Different cellular distributions and functions for three Akt isoforms have emerged after generation of the Akt isoform-specific KO mice by two independent labs [173–175]. Specifically, Akt1^−/− mice are smaller than their wild type counterparts and Akt1^−/− MEFs are more vulnerable to induced apoptosis [176], supporting a role for the Akt1 isoform in controlling body size and cell survival. On the other hand, Akt2^−/− mice develop an insulin resistance phenotype largely due to changes of hormones in liver and skeletal muscle, which reveals a critical role for Akt2 in maintaining glucose homeostasis [174, 177]. Consistent with a predominant expression pattern of Akt3 in the brain, the brain size and weight from Akt3^−/− mice are reduced by 25%, compared with their wild type counterparts [178, 179]. Although loss of a single Akt1 isoform is tolerated in vivo, combined deletion of additional Akt isoform(s) with Akt1 displays an embryonic lethality phenotype. Specifically, the Akt1^−/−/Akt2^−/− mice die shortly after birth, and are much smaller with impaired development of skin, skeletal muscle and bone [180]. Similarly, the Akt1^−/−/Akt3^−/− mice die between E11–12 due to severe defects in development of cardiovascular and nervous systems [179]. On the other hand, the Akt2^−/−/Akt3^−/− mice are viable but smaller, and exhibit severe glucose and insulin intolerance [181]. These results reinforce the notion that Akt1 is the major isoform for maintaining Akt function during the development.
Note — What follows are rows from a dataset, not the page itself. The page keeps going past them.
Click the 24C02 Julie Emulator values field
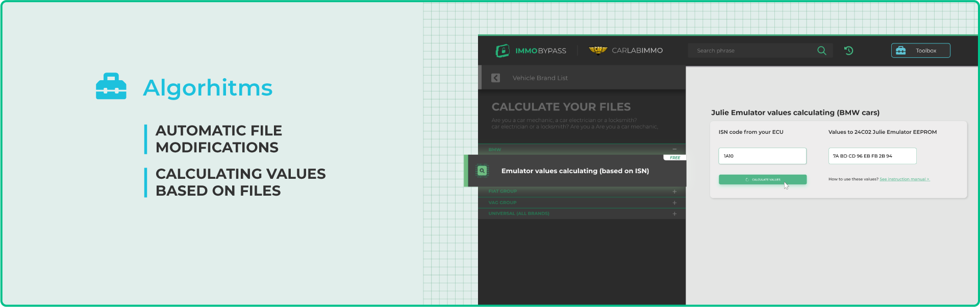The height and width of the screenshot is (307, 980). click(872, 156)
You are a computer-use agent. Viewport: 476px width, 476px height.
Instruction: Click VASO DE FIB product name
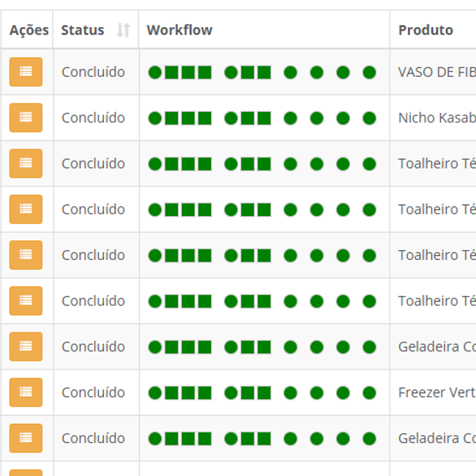(x=436, y=72)
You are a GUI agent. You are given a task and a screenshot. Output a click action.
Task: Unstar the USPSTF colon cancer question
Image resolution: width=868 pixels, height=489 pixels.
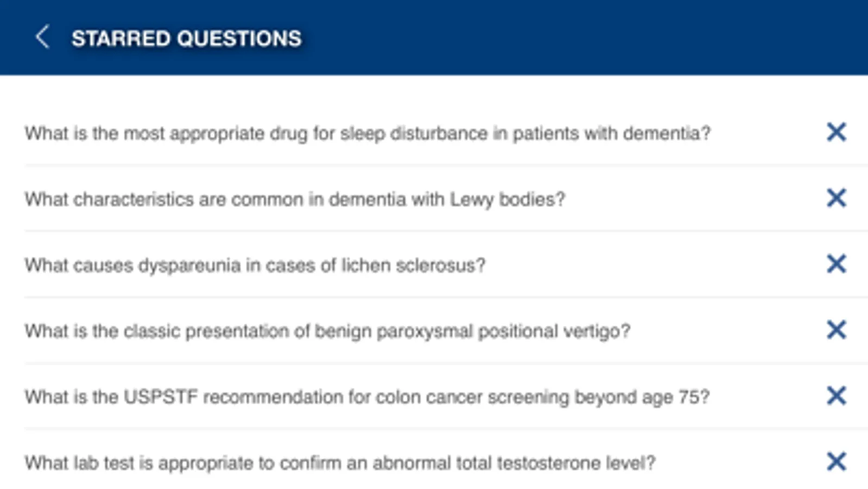click(836, 396)
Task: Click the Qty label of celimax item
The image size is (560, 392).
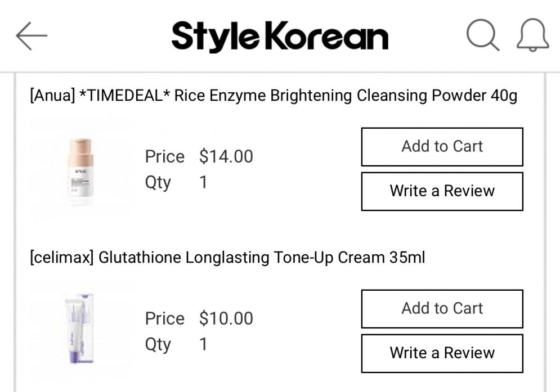Action: (x=158, y=345)
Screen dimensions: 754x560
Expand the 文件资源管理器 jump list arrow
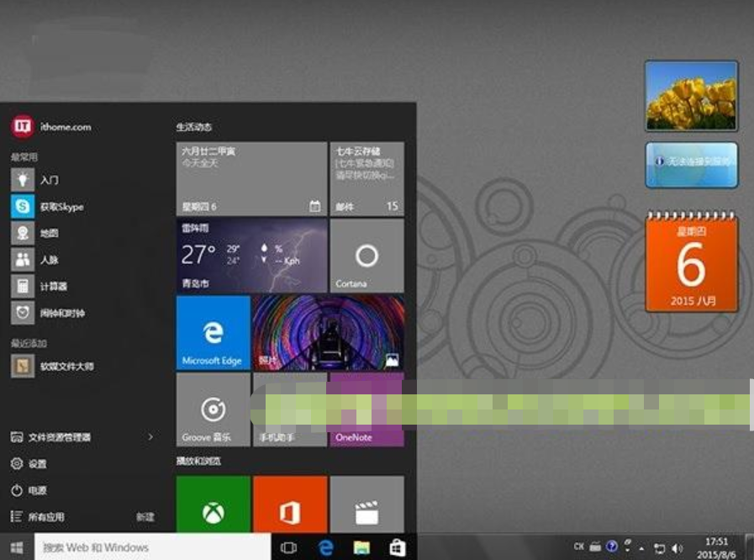tap(150, 437)
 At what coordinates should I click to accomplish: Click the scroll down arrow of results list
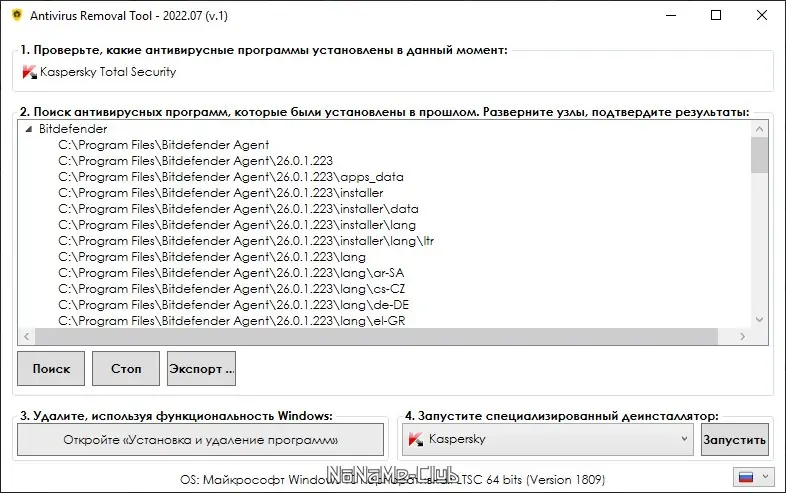coord(759,319)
Aberrant activation of Akt isoforms has been frequently observed in different organ-originated cancer patients [170]. This might be due to Akt gene amplification and/or Akt somatic mutations, which contribute to the pathological Akt hyper-activation. For example, the Akt1-E17K somatic mutation in the Akt PH domain occurring in human breast, ovarian and colorectal cancer patients is tightly associated with Akt hyper-activation, which could induce B-cell leukemia in a Eμ-Myc transgenic mouse model, while wild type Akt failed to do so [182]. Moreover, hyper-activation of the mTOR/Akt signaling might also stem from mutations of signaling components upstream of Akt, which are also commonly observed in a series of human cancers, including somatic mutations of PI3KCA and loss-of-function mutations of Pten [183–187]. In addition, gene rearrangements leading to an in-frame fusion gene of Akt3 with Magi3 (membrane-associated guanylate kinase, WW and PDZ domain containing 3) has been found in breast cancer patients (8/235) [188], which produced a MAGI3–Akt3 fusion protein, resulting in the loss of the PH-domain-mediated suppression of Akt and subsequently constitutive activation of Akt3 [188].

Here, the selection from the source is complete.